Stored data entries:

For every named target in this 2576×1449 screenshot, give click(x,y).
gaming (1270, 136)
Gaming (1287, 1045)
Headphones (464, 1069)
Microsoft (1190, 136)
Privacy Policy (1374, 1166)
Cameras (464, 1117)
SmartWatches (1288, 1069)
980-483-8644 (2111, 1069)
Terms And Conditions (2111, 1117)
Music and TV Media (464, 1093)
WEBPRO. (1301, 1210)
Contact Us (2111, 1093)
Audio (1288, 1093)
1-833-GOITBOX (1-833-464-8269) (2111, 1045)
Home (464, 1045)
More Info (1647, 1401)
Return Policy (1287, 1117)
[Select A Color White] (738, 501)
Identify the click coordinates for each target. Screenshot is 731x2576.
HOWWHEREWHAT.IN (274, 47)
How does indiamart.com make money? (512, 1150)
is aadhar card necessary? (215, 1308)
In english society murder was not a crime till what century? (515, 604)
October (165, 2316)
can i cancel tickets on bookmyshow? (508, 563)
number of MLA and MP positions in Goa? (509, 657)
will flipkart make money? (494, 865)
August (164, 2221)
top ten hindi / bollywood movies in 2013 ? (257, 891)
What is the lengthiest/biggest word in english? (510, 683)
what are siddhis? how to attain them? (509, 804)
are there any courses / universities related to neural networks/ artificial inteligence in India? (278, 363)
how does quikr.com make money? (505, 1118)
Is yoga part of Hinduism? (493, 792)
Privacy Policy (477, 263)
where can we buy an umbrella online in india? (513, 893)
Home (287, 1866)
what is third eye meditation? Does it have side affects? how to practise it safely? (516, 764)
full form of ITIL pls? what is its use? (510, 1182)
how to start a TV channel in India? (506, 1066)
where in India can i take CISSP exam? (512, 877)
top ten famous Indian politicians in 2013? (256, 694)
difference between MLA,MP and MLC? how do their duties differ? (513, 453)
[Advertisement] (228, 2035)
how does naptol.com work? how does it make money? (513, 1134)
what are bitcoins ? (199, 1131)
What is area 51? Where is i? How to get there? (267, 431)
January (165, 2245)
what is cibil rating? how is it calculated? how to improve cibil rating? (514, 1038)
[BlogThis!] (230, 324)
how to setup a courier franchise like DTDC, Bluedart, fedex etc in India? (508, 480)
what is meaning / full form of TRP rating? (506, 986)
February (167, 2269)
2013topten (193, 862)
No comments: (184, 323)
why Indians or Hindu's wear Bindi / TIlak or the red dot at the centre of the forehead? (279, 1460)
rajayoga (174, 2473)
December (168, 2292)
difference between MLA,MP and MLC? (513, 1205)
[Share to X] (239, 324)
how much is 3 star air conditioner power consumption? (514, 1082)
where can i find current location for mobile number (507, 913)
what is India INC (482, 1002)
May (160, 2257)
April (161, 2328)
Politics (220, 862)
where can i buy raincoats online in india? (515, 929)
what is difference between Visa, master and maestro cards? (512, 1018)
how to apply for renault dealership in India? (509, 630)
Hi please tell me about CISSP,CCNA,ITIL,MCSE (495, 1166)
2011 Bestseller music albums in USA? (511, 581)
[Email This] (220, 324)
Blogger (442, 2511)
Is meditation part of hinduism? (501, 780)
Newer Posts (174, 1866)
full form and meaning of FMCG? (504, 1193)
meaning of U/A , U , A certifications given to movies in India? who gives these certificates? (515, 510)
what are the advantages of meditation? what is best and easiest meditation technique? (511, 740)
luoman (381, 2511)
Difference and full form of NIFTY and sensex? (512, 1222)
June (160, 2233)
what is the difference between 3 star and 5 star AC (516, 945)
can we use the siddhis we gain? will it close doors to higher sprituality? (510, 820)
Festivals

=== Work request ===
Check each line above for the word "there", then give only the number of lines that have it.

=== Expected output ===
2